The other diplomats — from all across Europe — were shaken and alarmed. First, they worried that the United States, which has been the guarantor of the European security system since World War II, was abandoning them and the rules intended to protect them from external aggression. In Helsinki in 1975, at the height of the Cold War, U.S. President Gerald Ford and Soviet General Secretary Leonid Brezhnev, along with 33 other heads of state and government, signed the Helsinki Final Act — which included commitments to open societies and markets, as well as to peacefully resolve disputes and respect sovereignty and territorial integrity. Ford wisely observed then that the leaders would be measured “not by the promises we make, but by the promises we keep.” For more than four decades, the United States has been Europe’s chief partner in upholding the promises made in Helsinki, thereby helping to preserve European security.
But in addition to their very real security concerns, my European counterparts despaired at the loss of an America they respected — an America, imperfect though it was, that could inspire people around the world.

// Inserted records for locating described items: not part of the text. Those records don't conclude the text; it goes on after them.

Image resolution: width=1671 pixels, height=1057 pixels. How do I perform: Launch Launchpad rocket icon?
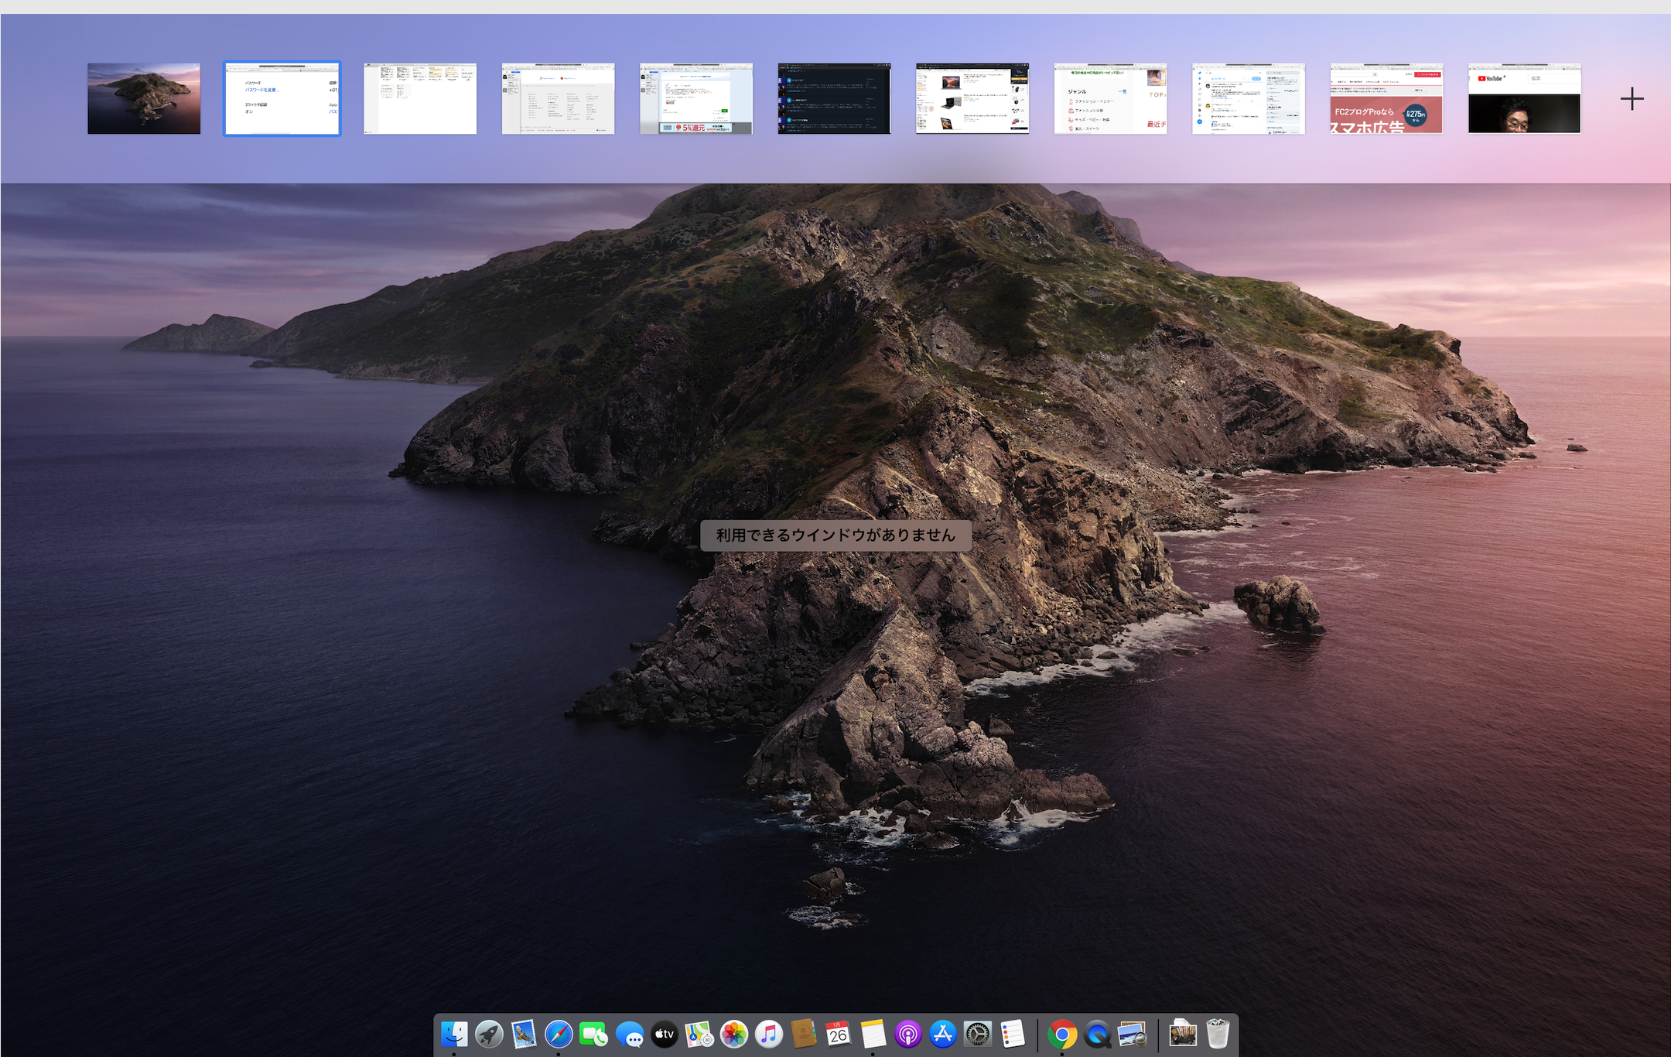(489, 1034)
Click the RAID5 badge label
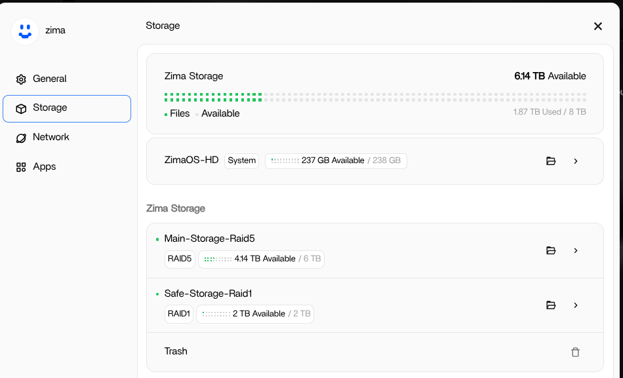 tap(180, 259)
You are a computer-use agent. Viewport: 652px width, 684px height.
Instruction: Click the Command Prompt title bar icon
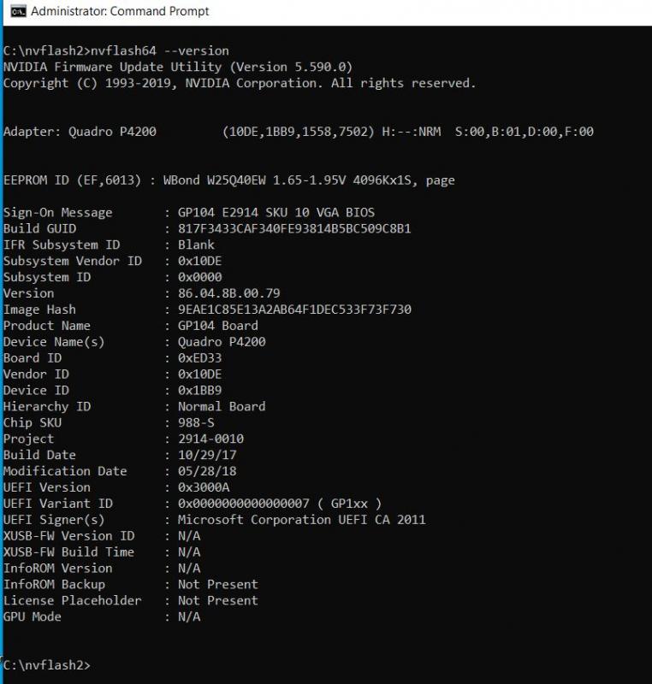click(18, 11)
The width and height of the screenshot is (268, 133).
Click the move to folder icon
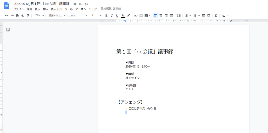81,4
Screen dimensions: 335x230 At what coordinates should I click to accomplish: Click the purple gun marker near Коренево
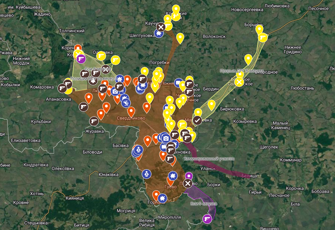click(81, 59)
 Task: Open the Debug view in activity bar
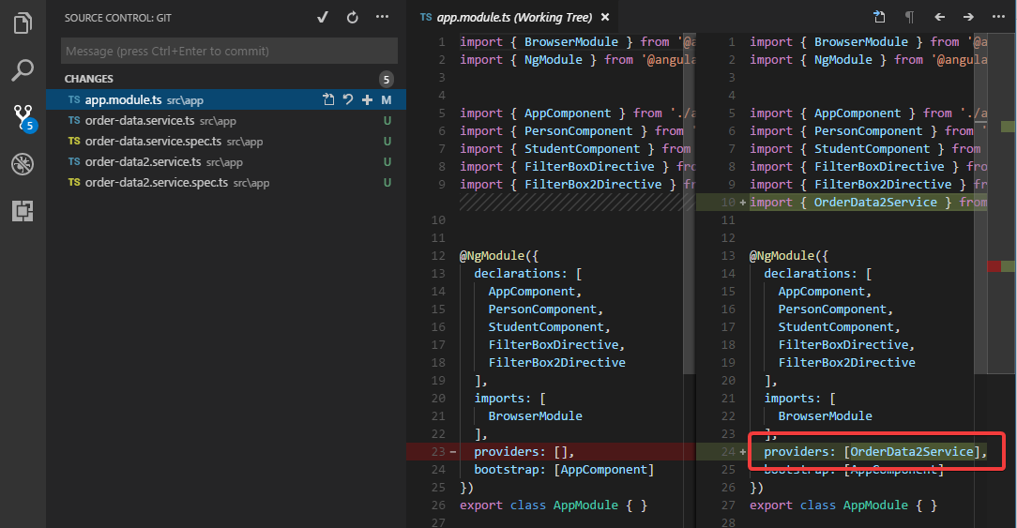click(23, 164)
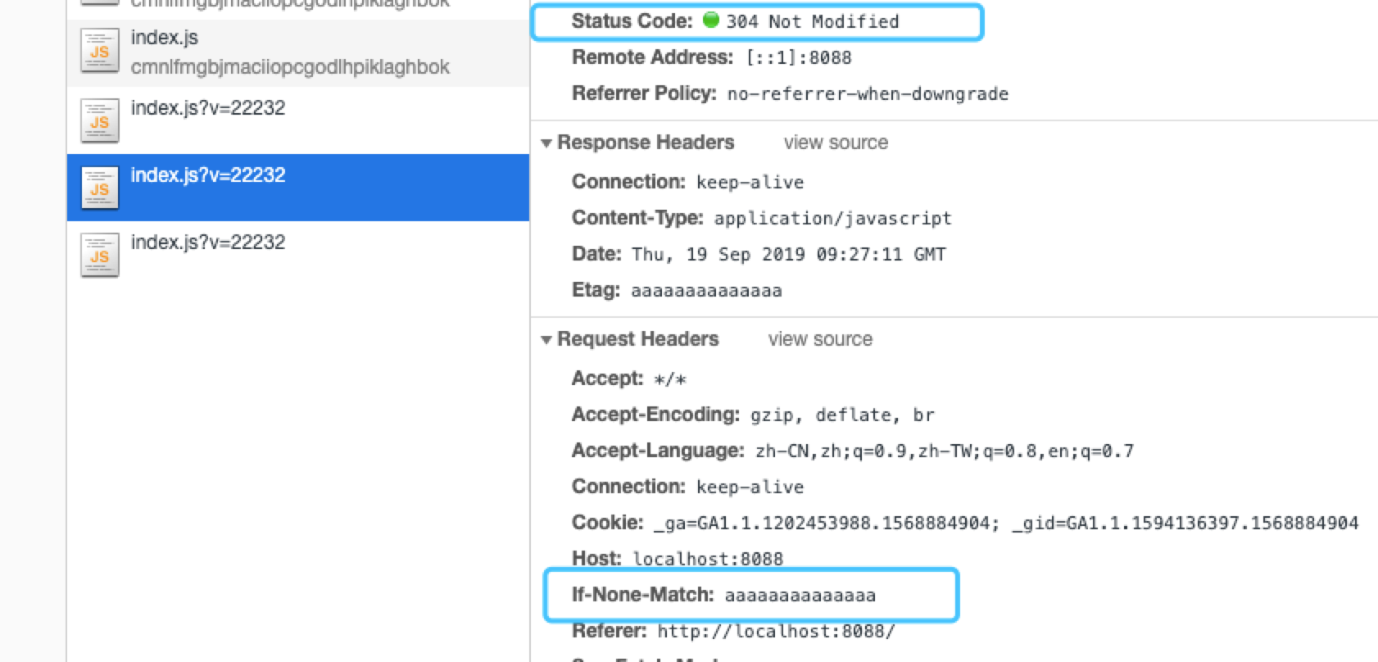Click JS icon of last index.js?v=22232 request
Image resolution: width=1378 pixels, height=662 pixels.
(100, 256)
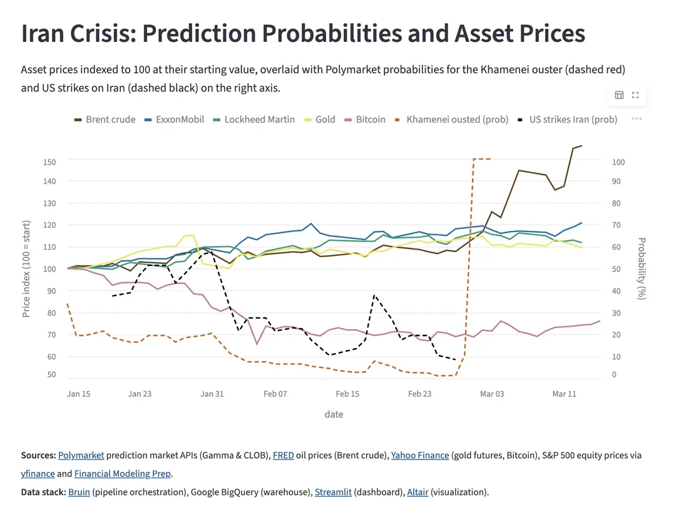
Task: Open the Yahoo Finance link
Action: click(420, 455)
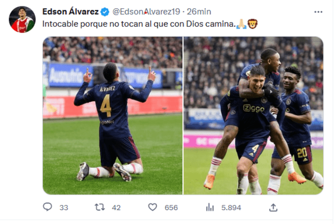
Task: Open Edson Álvarez's profile avatar
Action: pyautogui.click(x=22, y=20)
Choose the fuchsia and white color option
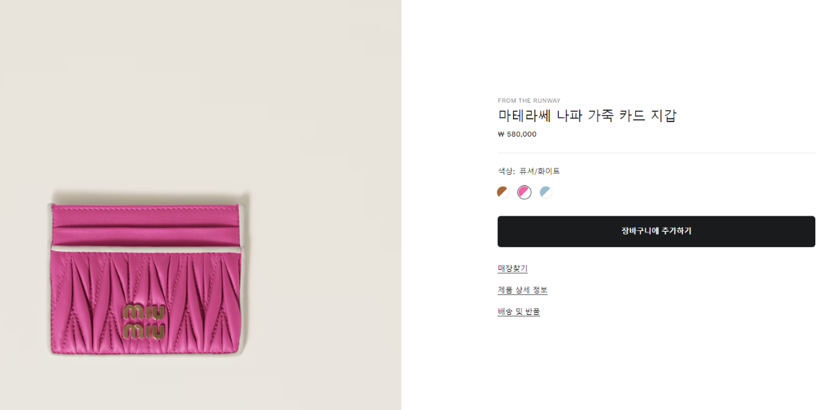The image size is (832, 410). tap(524, 192)
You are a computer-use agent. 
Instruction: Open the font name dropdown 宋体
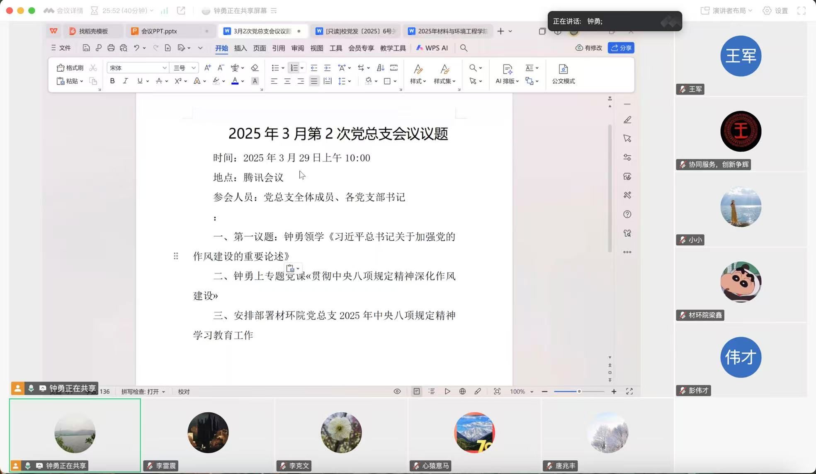coord(164,68)
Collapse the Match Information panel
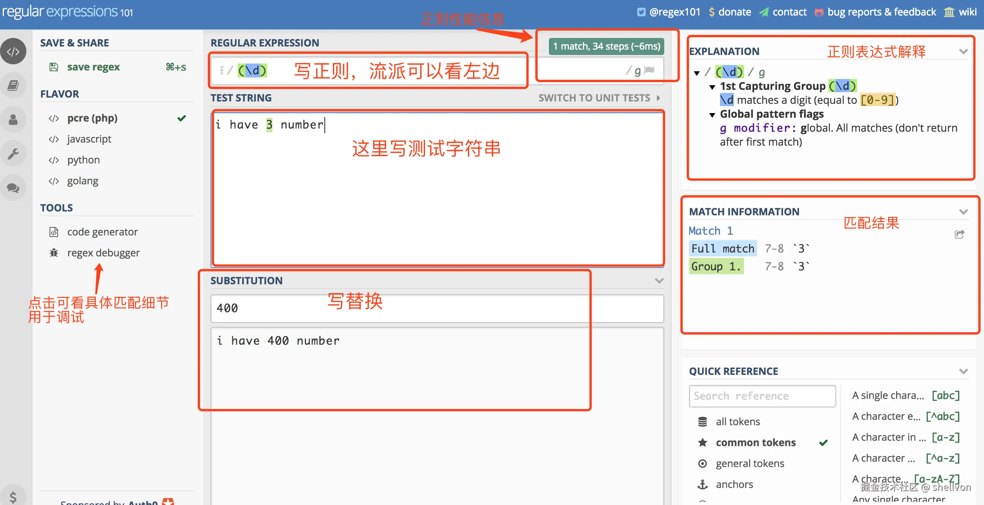984x505 pixels. coord(963,211)
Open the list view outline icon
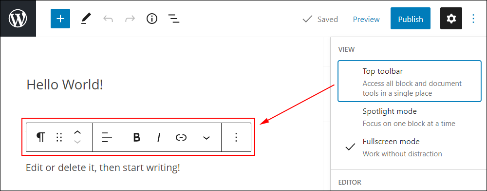 (174, 19)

Even those diplomats who represented countries where the elites have loved to hate the United States admitted unabashedly that they loved America in the days after Nov. 8. These were diplomats from across Europe and Eurasia: Some represented NATO allies, some represented former Soviet states, some represented neutral or non-aligned countries, some represented our closest friends, and others represented more difficult partners. Within 48 hours, I got text messages and emails from more than a dozen ambassadors. “We all mourn with you” and “We need you, and American values, more than ever,” they wrote. It is not only the economic and military might, but also values — and the degree that our country consistently upholds them — that makes the United States a superpower.
Of course, the new administration must find effective channels of communication with Moscow, and the United States should be prepared to engage with Putin, especially to welcome and encourage actions that show he is ready to remedy some of the damage done by Russia’s attacks on the international order. But America’s objective should always be to reinforce the rules, not rewrite them.
Speaking at his inauguration 36 years ago, former U.S. President Ronald Reagan reminded the American people, “No arsenal, or no weapon in the arsenals of the world, is so formidable as the will and moral courage of free men and women.” The generations-long quest to build a system of international politics that is anchored in this truth has been the moral and strategic bedrock of American foreign policy since World War II, throughout the Cold War and after the collapse of the Soviet Union. America has led the world by standing up for the moral courage of free men and women. We should not stop now.